Your goal >>
Print exactly the lines from the one containing "Click the Dividend per Preferred Share input" through the last line of the entries below; the pictures stay out of the copy.

(Stored data)
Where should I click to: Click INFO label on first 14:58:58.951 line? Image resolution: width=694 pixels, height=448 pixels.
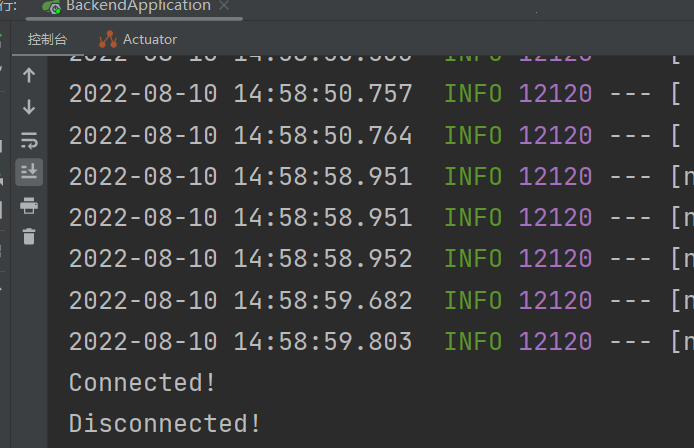click(x=473, y=177)
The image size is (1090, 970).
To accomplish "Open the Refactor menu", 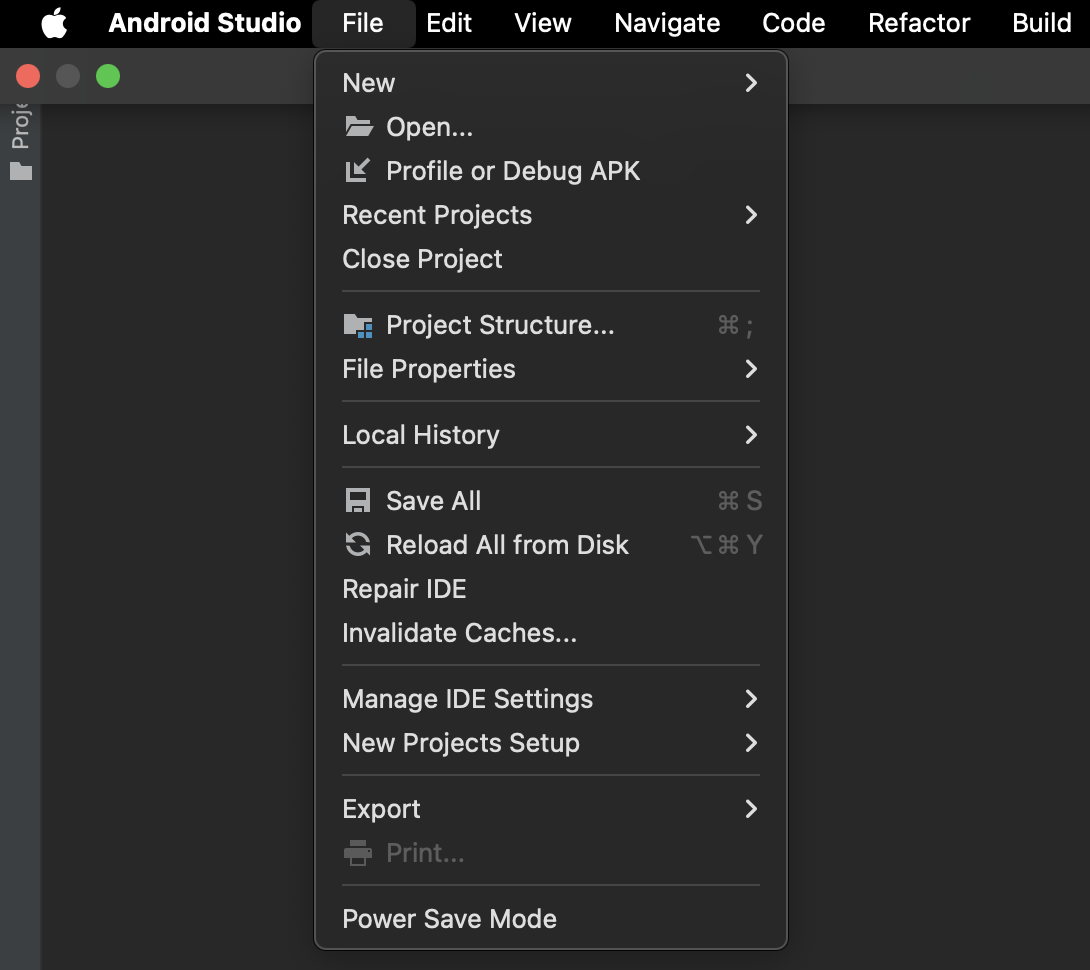I will [918, 23].

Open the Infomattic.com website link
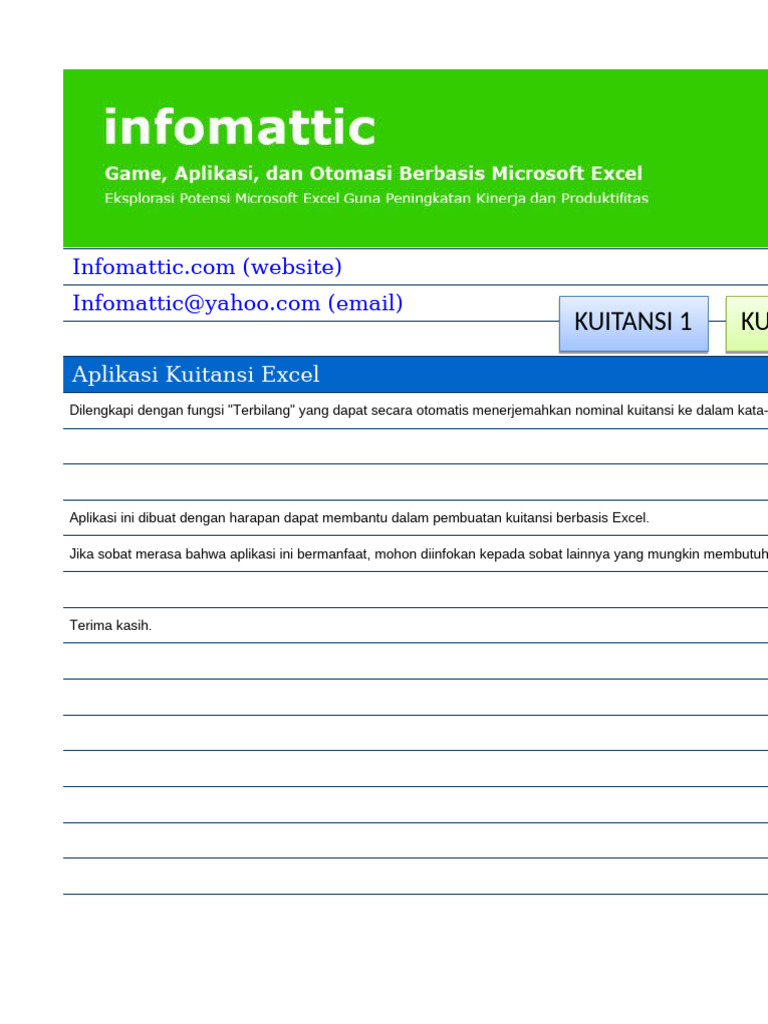click(x=206, y=267)
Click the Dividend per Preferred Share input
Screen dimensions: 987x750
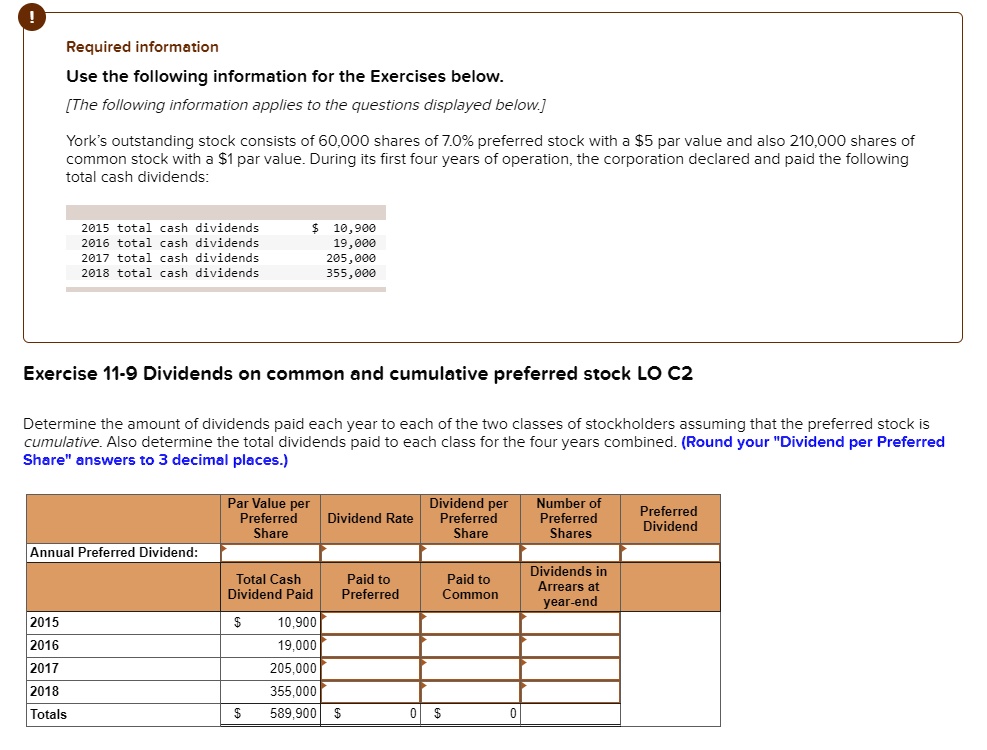pyautogui.click(x=470, y=552)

Response to the exercise >>
Click the Dividend per Preferred Share input
Screen dimensions: 987x750
pyautogui.click(x=470, y=552)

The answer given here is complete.